Pastor Russell Drake, of Sanctuary of Praise in Anderson, said his church has given more and the church has even been able to go forward with capital projects like a parking lot improvement as well as sustaining their mission work.

He credits the giving platforms and especially the people in his church.

Rabbi Yossi Liebowitz, of Temple B’nai Israel in Spartanburg, said there has been more demand for charitable causes like the food pantry his temple helps to support.

“They’ve dug deeper into their pockets, aware as they are of what goes on,” he said.

Giving may be slightly down but expenses, with the exception of food pantries and the like, have also gone down, Liebowitz said.

“We’re as poor or as solvent as we’ve always been,” he said. “We find ways to keep going.”

There are still struggling churches

More than a dozen churches, worship houses, and religious associations in the Upstate spoke to The Greenville News and Independent Mail for this story and none reported significant declines in giving.

It’s not clear how many churches in South Carolina, or the nation, have closed this year due to pandemic effects and it may not be known for years.

LifeWay is finishing up research into how many churches closed in 2019. The number is usually around 1 percent of churches and it was around 1 percent during the 2009 financial collapse too, said McConnell, from LifeWay.

“My guess would be two to three times the typical number,” he said.

That’s significant but much better than the concern early in the pandemic, when many experts expected ten times as much, as the Southern Baptist Convention had once anticipated.

Technology and generosity are two big factors driving the expectations-defying collections but there are other reasons too, said McConnell, the LifeWay researcher.

He said churches, as often happens, reflect what is happening in the country.

“Some had a fantastic year financially and some lost a lot and a lot of people are in the middle and the same is true of churches,” McConnell said.

About 8 percent of churches saw a drop of 25 percent or more in their donations, according to a survey he helped to run that was released in late 2020. In March, almost a third of churches were down 50 percent, so the numbers show that giving has largely recovered for most churches, McConnell said.

That said, there are still hundreds and thousands of struggling churches and those tend to be smaller churches, he said.

The closures in the months and years to come may not be directly tied to the pandemic because many churches can hang on for years with few members as long as the building is paid off, McConnell said.

But when the HVAC goes, or the roof leaks, on top of the pandemic challenges, the church will not be able to survive, McConnell said.
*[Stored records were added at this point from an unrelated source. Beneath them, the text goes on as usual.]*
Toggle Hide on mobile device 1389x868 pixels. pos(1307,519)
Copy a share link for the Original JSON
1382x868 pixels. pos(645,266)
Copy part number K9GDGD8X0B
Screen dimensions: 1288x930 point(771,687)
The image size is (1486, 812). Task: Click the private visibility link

Stimulus checks were another key big factor, giving churches quick cash, vital to stay afloat in the early times, and that was followed by federal grants that many churches sought, he said.

The best financial year for churches in recent history was likely 2018, when wages were rising and the effects of a recession, which often lag for churches a year or more behind the general economy, were in the past, McConnell said.

What does the future hold?

It’s hard to say what will happen down the road but for Fant, the Powdersville pastor sees a bright future for his church.

Possibly brighter than it was a year ago.

Now he has an audience, while not huge, it is spread out far beyond driving distance.

Like many pastors, he’s working harder than ever.

There are more phone calls, more juggling of cameras during services, and more concerns about his health and that of his congregation.

But there is one thing – the finances of his church – that the pandemic has not hurt.